Exercise passage:
May 8 - 14, 2022: Issue 537

 

Herfort's Chemist: How ice-cream helped a canny pharmacist stay the distance The Avalon Story - Terry Herfort

Pharmacist Terry Herfort used to visit Avalon Beach with his parents to go swimming. Years later, and not long out of university, the young pharmacist remembered the sleepy seaside suburb and reckoned it had potential. All he had to do was convince residents to shop locally instead of going to Newport or Mona Vale.

Pharmacy was a respectable but staid business, Terry tells Radio Northern Beaches presenter David Stewart-Hunter in the next episode of weekly interview program The Avalon Story.

“I wanted something different – a unique selling proposition – and I put in an ice-cream parlour and a supermarket in this one building. That created a lot of interest.

Material supplied:

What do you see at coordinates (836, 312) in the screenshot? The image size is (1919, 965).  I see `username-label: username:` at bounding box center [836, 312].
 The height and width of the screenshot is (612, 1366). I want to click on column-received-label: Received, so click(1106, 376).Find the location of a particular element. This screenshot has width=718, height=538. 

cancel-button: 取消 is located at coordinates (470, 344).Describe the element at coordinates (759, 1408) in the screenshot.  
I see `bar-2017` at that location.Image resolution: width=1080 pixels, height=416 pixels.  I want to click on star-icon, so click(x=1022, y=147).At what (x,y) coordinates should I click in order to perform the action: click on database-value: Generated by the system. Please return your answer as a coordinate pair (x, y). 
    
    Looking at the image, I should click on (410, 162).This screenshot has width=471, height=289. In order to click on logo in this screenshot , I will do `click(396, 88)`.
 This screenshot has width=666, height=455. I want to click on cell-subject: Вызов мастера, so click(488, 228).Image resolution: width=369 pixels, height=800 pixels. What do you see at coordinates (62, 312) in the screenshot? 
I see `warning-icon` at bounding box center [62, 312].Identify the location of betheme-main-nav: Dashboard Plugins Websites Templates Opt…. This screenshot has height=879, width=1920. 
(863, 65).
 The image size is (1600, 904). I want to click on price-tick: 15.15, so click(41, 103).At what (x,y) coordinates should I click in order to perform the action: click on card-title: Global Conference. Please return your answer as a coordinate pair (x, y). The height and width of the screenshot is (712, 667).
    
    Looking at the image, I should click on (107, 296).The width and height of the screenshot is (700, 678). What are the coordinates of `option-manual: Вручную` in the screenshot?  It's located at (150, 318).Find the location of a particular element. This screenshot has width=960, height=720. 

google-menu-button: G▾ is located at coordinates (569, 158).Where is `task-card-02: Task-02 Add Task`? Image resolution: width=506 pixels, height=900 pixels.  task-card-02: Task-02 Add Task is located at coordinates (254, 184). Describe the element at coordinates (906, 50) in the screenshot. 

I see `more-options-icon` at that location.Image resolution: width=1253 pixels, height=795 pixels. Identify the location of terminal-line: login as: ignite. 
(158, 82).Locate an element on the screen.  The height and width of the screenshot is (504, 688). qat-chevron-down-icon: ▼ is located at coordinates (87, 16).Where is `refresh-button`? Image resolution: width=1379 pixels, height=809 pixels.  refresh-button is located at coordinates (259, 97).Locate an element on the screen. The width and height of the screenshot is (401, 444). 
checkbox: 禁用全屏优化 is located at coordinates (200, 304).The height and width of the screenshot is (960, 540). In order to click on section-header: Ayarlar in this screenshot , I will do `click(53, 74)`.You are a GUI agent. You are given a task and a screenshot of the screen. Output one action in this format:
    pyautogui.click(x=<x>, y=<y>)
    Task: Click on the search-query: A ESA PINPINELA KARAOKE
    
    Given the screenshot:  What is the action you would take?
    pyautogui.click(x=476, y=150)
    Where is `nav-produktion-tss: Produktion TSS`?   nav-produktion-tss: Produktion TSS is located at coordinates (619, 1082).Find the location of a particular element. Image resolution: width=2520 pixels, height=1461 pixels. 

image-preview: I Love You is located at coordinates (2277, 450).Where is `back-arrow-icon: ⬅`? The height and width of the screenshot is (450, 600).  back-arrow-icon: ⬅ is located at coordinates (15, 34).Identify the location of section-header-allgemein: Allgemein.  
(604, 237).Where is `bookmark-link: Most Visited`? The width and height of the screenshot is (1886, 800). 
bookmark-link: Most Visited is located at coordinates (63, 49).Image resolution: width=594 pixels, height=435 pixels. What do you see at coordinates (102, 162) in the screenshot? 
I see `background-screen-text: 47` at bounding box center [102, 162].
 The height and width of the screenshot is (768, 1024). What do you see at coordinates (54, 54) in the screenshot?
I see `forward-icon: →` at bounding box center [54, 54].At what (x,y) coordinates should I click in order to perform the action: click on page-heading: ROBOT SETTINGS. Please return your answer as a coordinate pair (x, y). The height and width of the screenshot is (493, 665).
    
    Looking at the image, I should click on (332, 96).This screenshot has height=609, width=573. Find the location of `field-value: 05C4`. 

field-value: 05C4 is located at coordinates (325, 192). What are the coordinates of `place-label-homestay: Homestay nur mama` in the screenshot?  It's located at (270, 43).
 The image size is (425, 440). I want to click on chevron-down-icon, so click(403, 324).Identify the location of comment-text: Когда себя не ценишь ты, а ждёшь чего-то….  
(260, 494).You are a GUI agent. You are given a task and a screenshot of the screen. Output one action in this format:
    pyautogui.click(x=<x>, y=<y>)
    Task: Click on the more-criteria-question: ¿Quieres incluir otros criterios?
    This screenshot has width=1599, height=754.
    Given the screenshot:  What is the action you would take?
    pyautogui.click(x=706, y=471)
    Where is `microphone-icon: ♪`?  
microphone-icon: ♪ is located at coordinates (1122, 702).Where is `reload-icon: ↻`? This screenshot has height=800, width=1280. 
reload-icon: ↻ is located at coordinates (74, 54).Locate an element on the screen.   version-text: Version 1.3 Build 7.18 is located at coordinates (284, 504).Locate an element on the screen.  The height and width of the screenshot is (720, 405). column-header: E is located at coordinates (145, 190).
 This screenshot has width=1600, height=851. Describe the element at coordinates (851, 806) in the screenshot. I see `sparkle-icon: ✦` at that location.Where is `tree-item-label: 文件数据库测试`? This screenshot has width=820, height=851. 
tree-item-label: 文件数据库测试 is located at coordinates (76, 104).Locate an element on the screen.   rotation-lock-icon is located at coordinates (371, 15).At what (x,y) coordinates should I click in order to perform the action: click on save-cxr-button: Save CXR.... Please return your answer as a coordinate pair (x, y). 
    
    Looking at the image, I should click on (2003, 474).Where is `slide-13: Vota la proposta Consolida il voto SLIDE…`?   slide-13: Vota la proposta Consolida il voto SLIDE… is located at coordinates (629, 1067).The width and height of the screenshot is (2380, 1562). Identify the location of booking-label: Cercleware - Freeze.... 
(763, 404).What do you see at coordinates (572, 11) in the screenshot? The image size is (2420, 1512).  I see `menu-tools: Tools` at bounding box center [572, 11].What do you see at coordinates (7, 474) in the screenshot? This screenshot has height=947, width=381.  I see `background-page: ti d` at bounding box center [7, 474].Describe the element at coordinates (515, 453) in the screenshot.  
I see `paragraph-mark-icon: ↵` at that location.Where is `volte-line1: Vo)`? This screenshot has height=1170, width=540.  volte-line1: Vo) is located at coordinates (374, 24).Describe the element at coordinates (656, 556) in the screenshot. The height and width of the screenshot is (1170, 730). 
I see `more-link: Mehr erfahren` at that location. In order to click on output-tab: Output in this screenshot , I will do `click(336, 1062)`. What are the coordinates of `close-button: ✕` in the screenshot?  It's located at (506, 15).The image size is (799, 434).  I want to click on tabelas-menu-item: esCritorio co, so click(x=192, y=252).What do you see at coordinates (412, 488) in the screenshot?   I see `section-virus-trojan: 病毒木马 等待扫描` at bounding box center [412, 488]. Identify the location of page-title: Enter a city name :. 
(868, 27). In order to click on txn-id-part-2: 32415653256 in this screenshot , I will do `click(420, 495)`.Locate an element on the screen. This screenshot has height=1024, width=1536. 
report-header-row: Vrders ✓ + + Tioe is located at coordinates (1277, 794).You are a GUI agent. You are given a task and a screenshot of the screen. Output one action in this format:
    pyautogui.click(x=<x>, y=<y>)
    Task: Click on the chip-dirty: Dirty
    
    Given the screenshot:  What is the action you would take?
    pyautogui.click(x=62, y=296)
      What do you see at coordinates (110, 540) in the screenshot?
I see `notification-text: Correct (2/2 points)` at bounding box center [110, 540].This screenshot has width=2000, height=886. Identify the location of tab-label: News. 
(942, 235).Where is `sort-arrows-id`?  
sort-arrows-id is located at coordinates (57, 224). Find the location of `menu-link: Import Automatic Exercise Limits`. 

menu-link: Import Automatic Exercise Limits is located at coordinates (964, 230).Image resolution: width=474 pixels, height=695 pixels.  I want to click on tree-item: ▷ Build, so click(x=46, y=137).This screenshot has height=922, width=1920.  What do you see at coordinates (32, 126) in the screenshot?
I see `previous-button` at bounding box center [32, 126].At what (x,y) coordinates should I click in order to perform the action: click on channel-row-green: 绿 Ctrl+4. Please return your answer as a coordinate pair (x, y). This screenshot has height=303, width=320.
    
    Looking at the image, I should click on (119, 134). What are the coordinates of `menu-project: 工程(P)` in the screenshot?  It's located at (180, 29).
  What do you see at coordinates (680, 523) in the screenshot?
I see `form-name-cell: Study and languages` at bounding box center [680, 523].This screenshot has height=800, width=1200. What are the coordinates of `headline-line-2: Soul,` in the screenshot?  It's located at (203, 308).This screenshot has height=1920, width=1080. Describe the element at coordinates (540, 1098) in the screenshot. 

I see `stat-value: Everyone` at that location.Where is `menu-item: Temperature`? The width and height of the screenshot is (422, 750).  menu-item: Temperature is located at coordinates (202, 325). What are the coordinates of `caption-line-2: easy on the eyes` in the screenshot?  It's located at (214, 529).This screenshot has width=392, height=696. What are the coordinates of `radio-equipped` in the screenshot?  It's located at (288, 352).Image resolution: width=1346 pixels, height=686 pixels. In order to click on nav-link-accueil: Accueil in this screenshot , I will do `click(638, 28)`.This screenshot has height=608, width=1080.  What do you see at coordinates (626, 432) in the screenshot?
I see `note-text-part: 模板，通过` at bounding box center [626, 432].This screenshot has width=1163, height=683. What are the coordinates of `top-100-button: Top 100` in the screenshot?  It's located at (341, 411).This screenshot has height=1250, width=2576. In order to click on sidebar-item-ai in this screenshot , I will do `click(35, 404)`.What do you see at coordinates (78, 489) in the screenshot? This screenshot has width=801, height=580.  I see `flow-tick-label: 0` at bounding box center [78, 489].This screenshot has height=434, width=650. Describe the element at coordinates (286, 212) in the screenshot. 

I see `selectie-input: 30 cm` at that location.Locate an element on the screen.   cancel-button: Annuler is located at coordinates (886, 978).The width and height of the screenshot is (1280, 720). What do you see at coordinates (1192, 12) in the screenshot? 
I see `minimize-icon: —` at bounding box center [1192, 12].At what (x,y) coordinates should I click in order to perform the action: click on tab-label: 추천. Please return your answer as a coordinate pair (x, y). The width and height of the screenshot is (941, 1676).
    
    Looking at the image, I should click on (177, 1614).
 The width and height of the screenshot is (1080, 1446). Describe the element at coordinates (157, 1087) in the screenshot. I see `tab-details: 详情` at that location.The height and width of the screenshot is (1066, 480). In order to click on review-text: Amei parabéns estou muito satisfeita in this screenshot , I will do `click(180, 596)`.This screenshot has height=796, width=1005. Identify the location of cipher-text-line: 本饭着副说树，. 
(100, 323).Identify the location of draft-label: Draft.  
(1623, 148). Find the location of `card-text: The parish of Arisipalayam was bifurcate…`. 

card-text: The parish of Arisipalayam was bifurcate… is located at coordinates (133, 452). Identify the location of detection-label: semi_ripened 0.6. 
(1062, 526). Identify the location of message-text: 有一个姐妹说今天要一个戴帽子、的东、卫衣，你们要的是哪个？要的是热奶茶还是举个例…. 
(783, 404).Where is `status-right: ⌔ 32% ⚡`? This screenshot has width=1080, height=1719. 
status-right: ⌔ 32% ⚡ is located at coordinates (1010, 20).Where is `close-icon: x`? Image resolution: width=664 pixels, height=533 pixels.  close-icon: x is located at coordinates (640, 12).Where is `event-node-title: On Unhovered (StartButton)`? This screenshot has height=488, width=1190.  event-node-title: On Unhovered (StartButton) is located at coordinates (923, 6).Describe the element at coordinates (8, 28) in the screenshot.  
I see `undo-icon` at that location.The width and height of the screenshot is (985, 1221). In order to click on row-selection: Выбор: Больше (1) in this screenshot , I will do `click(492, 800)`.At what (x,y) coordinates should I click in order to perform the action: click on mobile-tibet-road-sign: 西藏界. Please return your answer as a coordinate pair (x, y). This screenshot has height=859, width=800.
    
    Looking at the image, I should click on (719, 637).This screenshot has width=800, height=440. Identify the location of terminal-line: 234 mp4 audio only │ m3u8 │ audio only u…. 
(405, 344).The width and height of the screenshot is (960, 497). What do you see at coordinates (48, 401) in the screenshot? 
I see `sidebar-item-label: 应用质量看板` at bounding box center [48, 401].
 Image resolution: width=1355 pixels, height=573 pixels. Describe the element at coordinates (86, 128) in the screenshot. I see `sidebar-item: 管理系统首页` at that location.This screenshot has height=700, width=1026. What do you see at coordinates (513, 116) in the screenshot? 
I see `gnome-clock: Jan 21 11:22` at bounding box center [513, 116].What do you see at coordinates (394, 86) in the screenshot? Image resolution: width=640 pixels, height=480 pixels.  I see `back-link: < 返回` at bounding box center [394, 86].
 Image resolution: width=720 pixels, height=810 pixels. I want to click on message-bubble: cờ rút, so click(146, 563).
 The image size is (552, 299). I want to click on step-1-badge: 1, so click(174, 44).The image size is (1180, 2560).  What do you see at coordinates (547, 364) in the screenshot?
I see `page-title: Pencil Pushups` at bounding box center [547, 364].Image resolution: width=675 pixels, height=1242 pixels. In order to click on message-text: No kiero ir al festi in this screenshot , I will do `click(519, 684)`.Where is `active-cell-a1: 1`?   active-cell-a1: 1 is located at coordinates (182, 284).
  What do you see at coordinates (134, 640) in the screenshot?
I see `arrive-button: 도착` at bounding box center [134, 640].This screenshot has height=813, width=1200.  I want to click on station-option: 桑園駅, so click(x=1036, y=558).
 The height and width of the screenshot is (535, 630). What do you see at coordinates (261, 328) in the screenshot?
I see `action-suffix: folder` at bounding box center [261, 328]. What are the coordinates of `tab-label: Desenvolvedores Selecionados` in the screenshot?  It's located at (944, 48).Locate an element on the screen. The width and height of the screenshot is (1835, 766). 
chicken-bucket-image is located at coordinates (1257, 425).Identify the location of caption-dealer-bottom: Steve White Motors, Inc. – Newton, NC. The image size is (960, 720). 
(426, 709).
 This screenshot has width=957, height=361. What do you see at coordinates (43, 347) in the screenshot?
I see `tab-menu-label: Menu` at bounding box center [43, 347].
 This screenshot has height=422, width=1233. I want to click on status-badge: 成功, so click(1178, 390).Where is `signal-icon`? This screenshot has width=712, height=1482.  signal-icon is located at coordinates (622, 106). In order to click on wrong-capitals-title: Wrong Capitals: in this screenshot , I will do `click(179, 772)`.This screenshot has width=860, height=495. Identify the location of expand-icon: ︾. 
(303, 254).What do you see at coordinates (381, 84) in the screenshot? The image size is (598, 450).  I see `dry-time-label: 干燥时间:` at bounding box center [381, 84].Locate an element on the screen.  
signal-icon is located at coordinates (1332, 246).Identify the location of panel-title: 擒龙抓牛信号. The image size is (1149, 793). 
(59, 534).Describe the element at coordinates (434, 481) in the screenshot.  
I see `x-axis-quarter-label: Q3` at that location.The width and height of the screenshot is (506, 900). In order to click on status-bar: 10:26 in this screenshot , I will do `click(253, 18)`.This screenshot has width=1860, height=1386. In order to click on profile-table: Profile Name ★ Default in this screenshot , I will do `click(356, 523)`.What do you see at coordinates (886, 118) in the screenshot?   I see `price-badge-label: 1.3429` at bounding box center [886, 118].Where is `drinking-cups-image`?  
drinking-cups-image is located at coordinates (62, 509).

Task to carry out: Continue the article about pharmacist Terry Herfort's business in Avalon Beach, starting right after its final sentence. The records were taken from a separate source.

Task output:
“Avalon primary school was about 400 metres up the road with about 600 kids and I reckoned the ice-cream parlour would bring in the kids sooner or later with their mums and dads. It did work.”

It was the 1980s and Terry also realised milk and bread deliveries to people’s homes would soon end. He put those essential items at the back of the shop to lure people past pharmacy items on their way to the refrigerators.

It’s innovations like these that have helped Herforts chemist in Old Barrenjoey Rd, which trades under the Terry White Chemmart banner, survive competition from supermarkets and now from online traders.

Herforts is among several Avalon Beach businesses that have stayed in family hands – the store is now managed by Terry’s son Simon – to become part of local history and part of the local community.

Over 40 years, Terry has watched Avalon Beach grow and change, becoming less of a seaside holiday destination and more a metropolitan suburb.

For the first 15 years, Herforts traded “12 hours a day, 7 days a week, 365 days a year so that we were always there”. 

People told him he wouldn’t last, warning him to cut down his opening hours but he was determined he would never go broke.

The only time he closed his doors early was for half a day in the early 1990s when Pharmacy Guild of Australia members protested government changes to the pharmaceutical benefits scheme.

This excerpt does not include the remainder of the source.